Instructions to follow: Find each line of the entries with the string "arrow", please, and copy it.

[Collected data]

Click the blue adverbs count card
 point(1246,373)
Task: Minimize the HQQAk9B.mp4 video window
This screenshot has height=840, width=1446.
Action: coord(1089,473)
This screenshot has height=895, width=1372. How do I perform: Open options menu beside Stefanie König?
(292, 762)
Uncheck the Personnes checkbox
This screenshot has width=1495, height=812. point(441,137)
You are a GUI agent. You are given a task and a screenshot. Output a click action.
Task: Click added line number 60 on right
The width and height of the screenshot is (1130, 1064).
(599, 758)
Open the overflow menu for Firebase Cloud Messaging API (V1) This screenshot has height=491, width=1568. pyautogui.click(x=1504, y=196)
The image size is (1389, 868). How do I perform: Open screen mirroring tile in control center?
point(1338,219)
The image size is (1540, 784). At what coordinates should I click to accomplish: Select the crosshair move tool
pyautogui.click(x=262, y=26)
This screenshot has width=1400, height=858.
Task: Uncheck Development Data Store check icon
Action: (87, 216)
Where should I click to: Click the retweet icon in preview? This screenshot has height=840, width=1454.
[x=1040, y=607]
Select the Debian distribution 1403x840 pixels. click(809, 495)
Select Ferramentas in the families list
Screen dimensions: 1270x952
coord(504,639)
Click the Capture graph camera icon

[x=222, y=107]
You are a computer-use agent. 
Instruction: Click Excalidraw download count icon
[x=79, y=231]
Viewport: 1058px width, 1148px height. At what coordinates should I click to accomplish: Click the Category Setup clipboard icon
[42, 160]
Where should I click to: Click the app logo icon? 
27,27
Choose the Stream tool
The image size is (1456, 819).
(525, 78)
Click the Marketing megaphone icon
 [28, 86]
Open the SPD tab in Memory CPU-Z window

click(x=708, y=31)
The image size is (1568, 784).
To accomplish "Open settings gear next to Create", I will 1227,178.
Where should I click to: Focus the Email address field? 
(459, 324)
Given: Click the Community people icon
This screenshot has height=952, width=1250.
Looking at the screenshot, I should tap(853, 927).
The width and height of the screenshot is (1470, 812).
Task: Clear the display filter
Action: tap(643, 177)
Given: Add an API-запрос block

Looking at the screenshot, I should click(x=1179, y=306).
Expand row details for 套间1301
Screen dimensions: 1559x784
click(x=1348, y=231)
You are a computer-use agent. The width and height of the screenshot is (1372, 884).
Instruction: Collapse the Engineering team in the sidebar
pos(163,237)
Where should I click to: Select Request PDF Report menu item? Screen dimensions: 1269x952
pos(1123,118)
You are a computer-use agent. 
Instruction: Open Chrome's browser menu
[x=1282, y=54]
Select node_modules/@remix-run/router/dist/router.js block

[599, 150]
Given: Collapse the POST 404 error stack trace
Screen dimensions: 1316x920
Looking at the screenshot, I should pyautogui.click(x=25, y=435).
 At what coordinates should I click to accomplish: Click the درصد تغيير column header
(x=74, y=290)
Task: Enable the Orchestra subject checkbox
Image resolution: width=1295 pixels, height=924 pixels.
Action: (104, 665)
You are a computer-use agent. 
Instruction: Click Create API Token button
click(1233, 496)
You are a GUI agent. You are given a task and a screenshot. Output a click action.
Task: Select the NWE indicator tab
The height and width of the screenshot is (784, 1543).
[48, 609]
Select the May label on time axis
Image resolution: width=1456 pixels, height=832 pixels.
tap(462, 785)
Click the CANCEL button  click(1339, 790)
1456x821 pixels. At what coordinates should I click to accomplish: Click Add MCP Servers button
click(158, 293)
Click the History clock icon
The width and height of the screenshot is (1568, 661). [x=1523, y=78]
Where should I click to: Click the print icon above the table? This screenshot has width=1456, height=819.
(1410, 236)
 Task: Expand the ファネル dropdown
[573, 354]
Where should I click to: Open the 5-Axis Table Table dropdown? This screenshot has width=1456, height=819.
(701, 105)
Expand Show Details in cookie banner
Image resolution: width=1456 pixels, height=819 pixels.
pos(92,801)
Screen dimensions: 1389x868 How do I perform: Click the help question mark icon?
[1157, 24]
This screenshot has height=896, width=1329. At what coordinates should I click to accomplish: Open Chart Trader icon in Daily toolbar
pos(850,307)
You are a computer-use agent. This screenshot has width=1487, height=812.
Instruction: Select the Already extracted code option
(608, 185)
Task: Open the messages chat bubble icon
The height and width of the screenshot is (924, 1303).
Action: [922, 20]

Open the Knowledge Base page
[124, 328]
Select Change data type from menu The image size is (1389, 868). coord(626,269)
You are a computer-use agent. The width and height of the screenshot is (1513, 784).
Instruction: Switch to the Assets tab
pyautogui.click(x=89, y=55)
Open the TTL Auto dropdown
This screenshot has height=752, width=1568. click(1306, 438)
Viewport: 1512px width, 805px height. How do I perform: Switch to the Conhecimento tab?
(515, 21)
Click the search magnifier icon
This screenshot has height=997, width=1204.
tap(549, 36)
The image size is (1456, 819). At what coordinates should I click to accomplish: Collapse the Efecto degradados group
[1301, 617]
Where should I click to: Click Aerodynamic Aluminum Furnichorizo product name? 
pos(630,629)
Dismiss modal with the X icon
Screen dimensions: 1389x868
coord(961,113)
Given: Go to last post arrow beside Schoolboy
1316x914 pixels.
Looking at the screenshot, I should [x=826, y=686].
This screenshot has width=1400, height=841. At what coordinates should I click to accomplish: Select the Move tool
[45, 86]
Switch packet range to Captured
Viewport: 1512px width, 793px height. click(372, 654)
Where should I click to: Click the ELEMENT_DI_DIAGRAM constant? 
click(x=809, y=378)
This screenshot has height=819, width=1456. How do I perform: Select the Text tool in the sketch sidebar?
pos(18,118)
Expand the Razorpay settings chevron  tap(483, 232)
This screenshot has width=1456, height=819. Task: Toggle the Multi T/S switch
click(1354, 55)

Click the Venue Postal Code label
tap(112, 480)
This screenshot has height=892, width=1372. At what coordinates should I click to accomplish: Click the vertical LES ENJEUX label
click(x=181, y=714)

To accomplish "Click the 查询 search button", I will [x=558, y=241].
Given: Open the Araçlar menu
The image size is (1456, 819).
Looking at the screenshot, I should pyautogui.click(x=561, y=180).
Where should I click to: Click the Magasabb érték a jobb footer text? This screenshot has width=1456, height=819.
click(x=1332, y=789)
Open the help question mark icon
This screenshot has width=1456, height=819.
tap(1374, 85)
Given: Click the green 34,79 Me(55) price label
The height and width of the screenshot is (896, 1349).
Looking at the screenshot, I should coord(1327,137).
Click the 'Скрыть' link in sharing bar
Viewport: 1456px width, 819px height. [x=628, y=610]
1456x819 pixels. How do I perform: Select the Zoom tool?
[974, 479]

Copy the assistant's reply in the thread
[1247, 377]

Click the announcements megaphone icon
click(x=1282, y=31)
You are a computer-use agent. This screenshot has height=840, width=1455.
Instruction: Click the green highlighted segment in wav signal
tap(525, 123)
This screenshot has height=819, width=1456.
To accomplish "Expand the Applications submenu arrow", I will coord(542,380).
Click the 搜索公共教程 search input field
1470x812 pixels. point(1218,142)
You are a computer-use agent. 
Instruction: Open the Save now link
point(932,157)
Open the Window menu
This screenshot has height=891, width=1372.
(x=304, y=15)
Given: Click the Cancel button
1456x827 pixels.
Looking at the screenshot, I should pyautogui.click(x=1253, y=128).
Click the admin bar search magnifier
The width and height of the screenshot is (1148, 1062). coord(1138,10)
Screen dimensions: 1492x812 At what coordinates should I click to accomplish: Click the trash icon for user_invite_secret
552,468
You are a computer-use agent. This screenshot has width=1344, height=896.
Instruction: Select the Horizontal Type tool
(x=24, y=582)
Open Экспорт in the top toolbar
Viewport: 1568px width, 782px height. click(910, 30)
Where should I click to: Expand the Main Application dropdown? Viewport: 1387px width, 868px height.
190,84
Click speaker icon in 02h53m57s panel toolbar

Answer space:
Given: Go to last post arrow beside Schoolboy
To accomplish "Expand the Applications submenu arrow", I will coord(542,380).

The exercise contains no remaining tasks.